Review the material and extract every line in which the word "Select" occurs.

Dataset -
# # #

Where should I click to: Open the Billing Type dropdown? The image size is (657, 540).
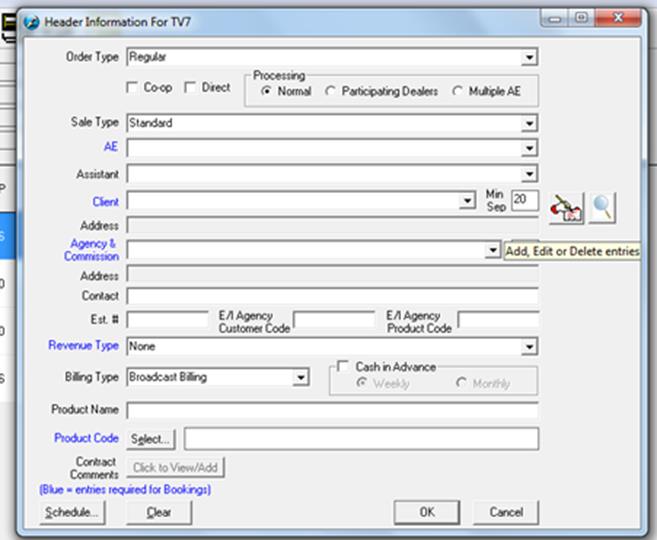300,378
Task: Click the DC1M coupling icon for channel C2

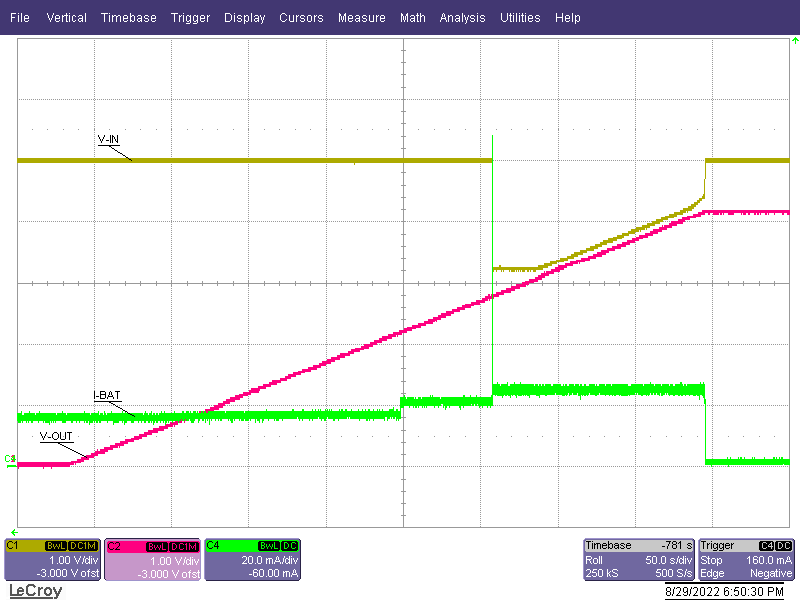Action: (183, 546)
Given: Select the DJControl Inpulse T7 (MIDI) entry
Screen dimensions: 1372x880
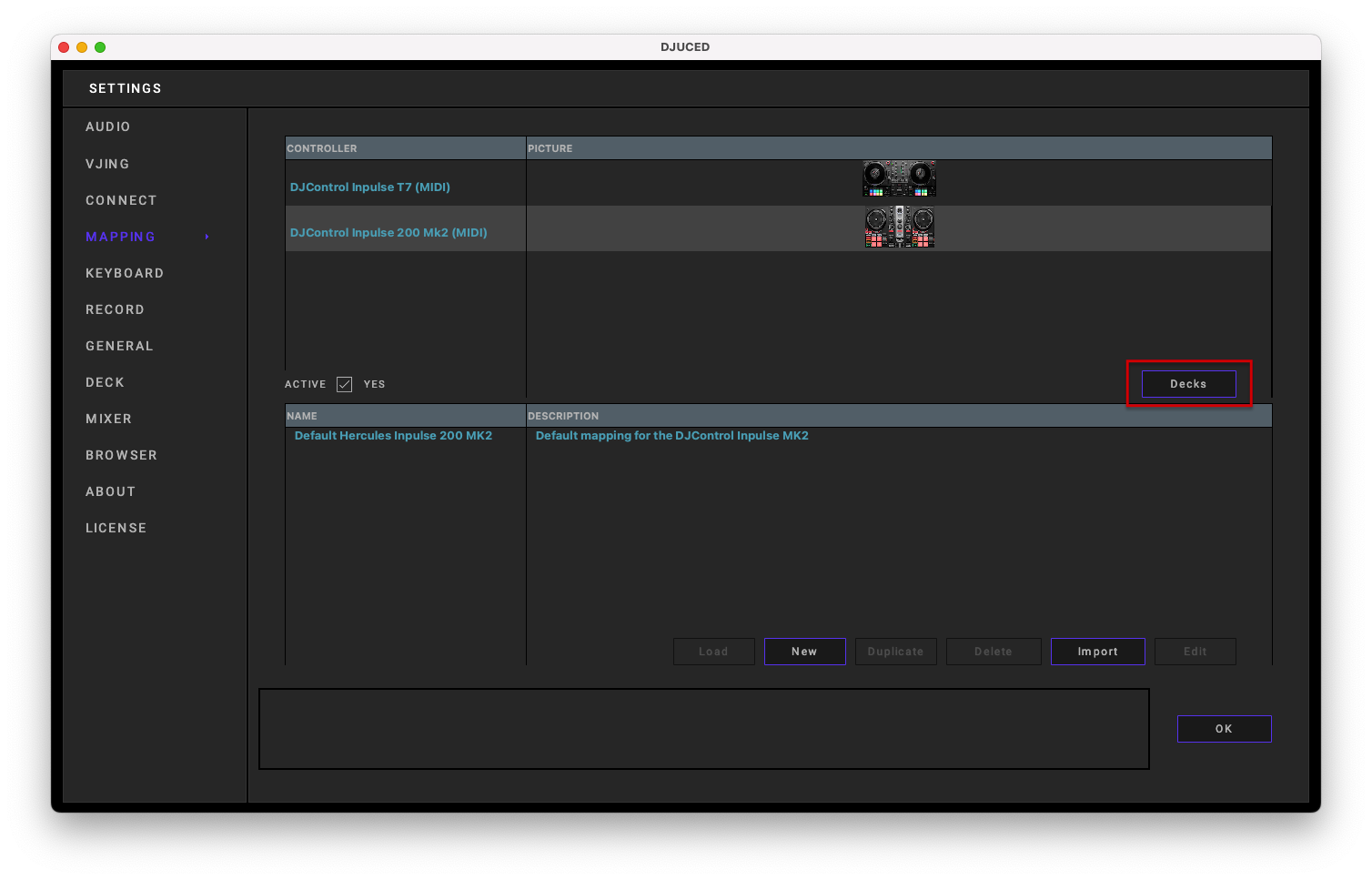Looking at the screenshot, I should point(369,187).
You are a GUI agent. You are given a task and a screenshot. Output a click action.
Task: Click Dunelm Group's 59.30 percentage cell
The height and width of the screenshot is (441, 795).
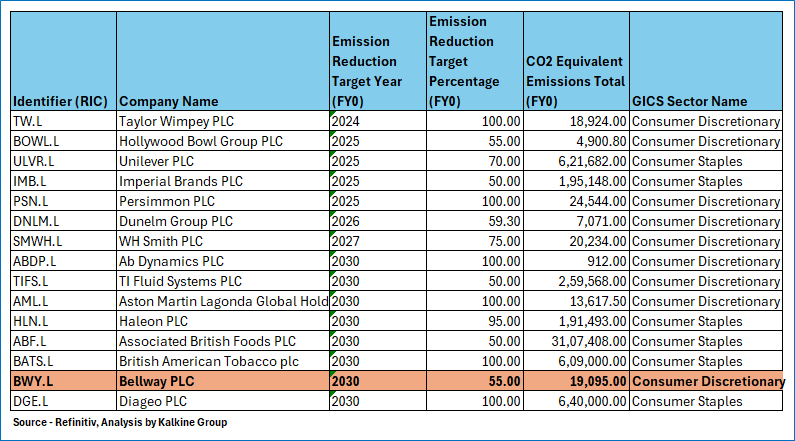click(x=474, y=221)
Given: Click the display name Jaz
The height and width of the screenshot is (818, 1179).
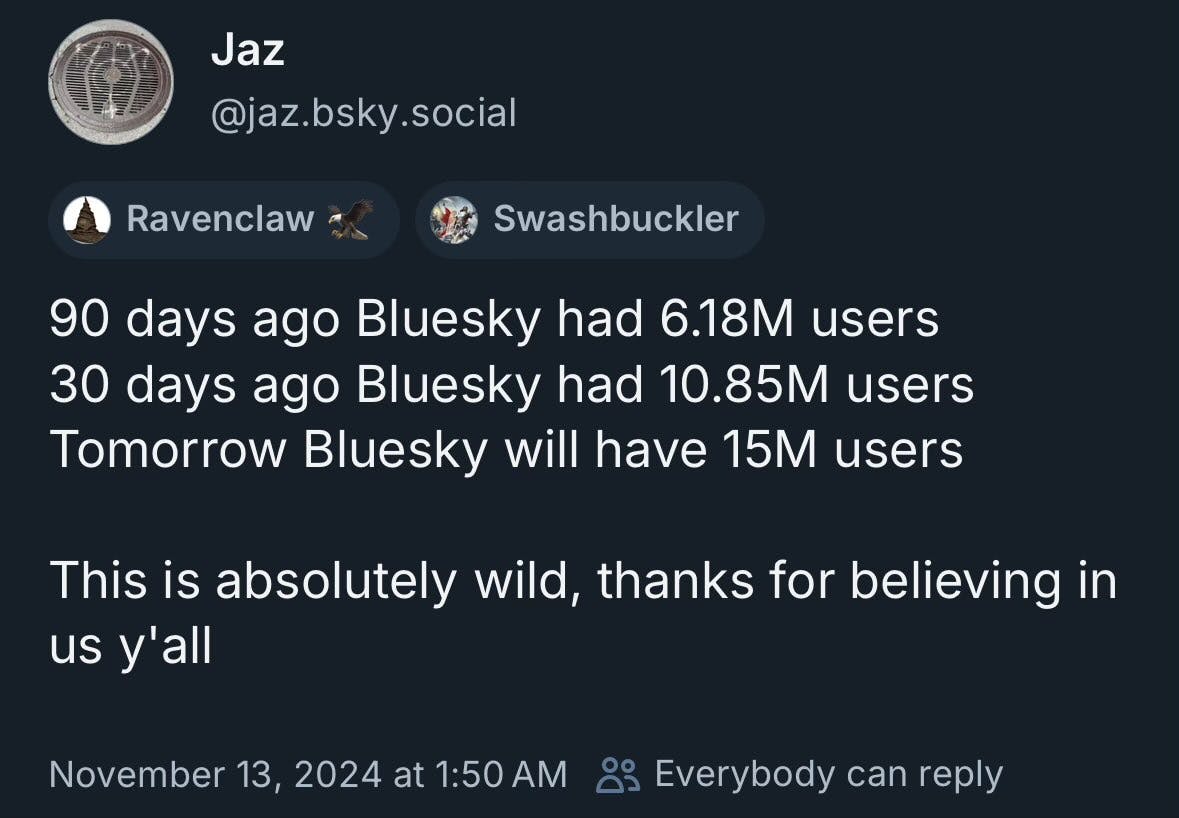Looking at the screenshot, I should pos(247,50).
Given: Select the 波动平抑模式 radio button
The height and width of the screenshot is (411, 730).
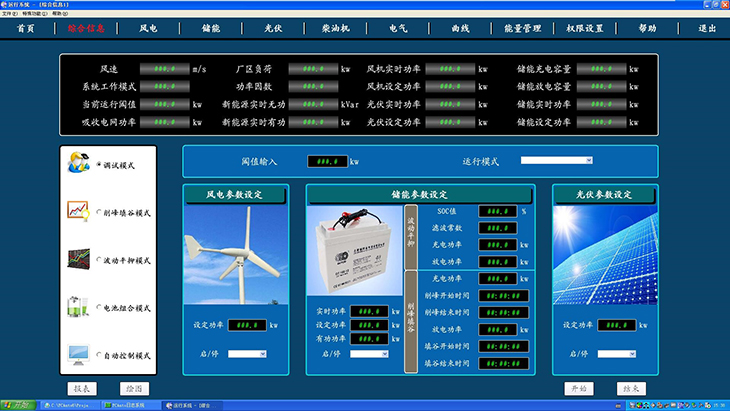Looking at the screenshot, I should [99, 260].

# # #

Reply -
Given: Select the DJControl Inpulse T7 (MIDI) entry
Given: Select the 波动平抑模式 radio button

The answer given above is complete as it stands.